> [WORK TO BE COMPLETED]:
Where the word "agent" occurs in a line of the data, return the whole line.

[Dataset entries]
++++++
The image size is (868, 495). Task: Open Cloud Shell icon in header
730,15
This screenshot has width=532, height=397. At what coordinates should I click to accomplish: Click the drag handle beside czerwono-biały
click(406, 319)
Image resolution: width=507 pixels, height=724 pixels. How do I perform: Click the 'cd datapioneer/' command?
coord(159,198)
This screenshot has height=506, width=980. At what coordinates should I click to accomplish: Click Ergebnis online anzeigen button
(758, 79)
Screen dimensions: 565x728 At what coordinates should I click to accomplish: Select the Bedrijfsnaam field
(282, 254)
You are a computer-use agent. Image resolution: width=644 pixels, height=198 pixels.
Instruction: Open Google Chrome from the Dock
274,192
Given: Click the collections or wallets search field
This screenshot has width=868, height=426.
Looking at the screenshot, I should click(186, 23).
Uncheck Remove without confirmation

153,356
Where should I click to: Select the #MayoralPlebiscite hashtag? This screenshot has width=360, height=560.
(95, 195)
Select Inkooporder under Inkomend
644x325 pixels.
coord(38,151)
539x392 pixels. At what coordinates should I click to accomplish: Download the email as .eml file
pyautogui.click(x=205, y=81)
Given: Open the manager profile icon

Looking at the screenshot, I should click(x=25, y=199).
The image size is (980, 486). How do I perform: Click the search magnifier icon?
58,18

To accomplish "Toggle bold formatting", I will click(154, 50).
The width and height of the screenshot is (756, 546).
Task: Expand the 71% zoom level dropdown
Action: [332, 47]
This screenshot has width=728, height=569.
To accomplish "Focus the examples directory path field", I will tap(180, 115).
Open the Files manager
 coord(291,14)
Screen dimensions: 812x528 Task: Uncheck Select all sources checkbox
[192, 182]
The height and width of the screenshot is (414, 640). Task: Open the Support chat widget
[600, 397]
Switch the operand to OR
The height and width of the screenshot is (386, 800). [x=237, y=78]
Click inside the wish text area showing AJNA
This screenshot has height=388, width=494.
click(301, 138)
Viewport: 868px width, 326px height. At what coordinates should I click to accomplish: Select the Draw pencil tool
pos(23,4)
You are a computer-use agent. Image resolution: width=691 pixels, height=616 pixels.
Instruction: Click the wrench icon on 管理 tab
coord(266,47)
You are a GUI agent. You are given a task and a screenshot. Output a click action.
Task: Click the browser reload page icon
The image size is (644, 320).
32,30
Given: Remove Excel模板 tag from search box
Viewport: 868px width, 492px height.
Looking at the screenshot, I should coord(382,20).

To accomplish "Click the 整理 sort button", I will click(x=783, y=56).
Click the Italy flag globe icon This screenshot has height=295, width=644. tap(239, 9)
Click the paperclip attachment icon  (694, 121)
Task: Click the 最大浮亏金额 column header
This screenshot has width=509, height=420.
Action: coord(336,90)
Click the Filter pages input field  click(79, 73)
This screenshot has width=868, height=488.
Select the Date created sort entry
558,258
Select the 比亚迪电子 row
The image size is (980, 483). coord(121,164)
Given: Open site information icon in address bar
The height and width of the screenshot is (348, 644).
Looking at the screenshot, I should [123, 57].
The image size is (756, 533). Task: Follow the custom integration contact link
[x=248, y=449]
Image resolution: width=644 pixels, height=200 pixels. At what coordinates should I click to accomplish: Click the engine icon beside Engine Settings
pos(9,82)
++++++
> [SOLUTION TO THE EXERCISE]:
You are a computer-use agent. Image resolution: width=644 pixels, height=198 pixels.
You are a computer-use agent. Image resolution: width=691 pixels, height=616 pixels.
You are a GUI agent. You are given a task and a screenshot. Output a click action.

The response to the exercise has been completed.